━━━ Material provided ━━━
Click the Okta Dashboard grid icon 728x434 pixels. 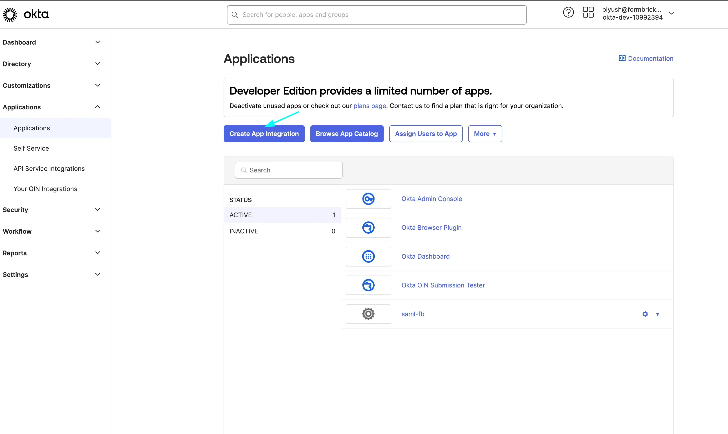368,256

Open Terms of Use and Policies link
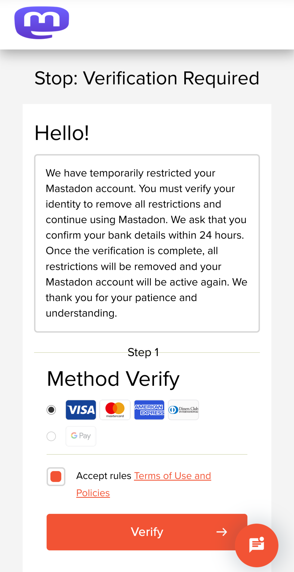point(172,476)
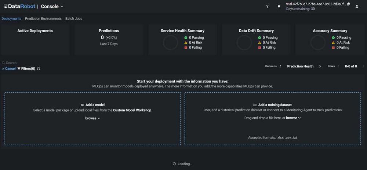Viewport: 367px width, 170px height.
Task: Copy the trial ID with copy icon
Action: point(348,4)
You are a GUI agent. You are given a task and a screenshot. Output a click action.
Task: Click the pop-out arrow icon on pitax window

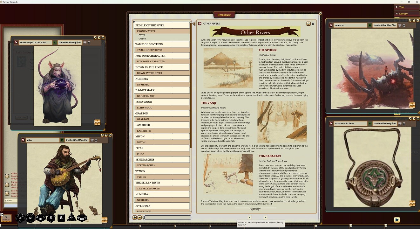102,135
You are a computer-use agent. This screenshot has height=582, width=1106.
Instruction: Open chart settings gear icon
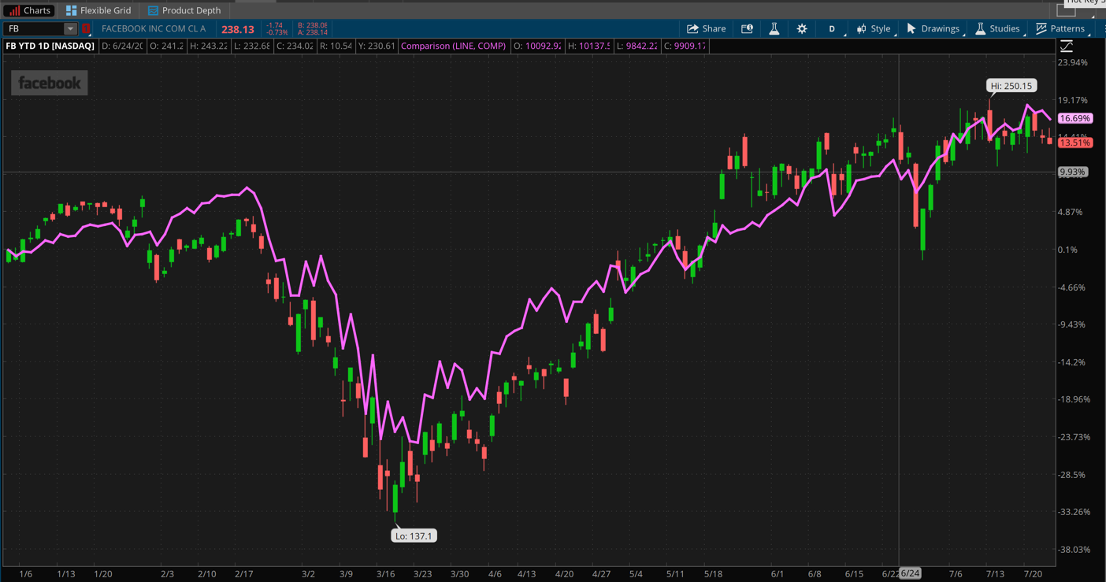[801, 28]
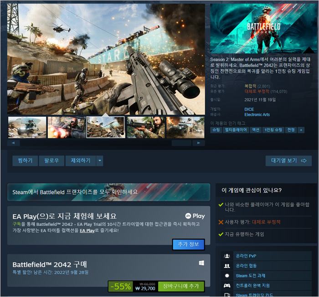Viewport: 319px width, 297px height.
Task: Click the Steam achievements icon
Action: pyautogui.click(x=227, y=276)
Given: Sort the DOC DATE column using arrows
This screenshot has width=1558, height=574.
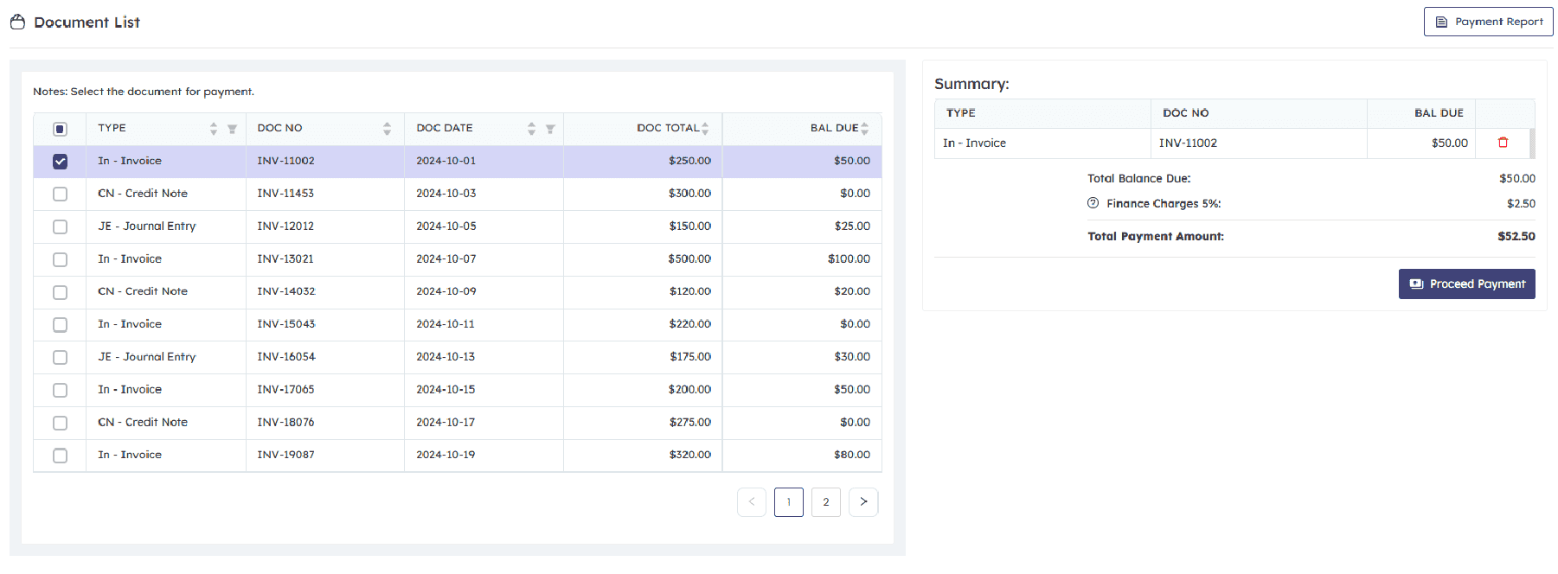Looking at the screenshot, I should point(531,129).
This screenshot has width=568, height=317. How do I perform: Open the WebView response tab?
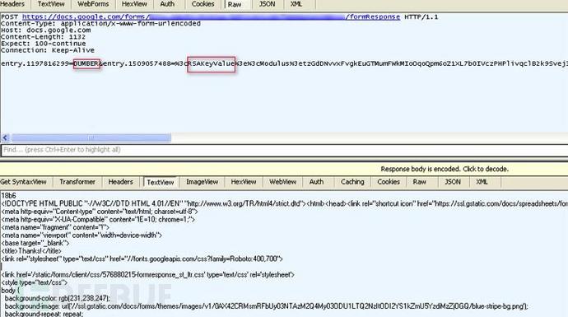(282, 182)
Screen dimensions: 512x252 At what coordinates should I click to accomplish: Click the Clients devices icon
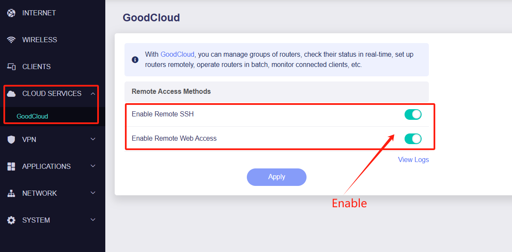click(x=12, y=67)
━━━
Task directions: Copy the lines above, starting at the one that contains "You are a GUI" and ending with the last line, and leave out the pictures.

Result below:
You are a GUI agent. You are given a task and a screenshot. Output a click action.
Task: Click the pop-out arrow icon on pitax window

102,135
You are a computer-use agent. This screenshot has height=582, width=1106.
Instruction: Open chart settings gear icon
[801, 28]
Viewport: 319px width, 297px height.
Task: Click the Steam achievements icon
Action: pyautogui.click(x=227, y=276)
Given: Sort the DOC DATE column using arrows
This screenshot has width=1558, height=574.
Looking at the screenshot, I should point(531,129).
This screenshot has width=568, height=317. How do I perform: Open the WebView response tab?
(282, 182)
Screen dimensions: 512x252 At what coordinates should I click to accomplish: Click the Clients devices icon
click(x=12, y=67)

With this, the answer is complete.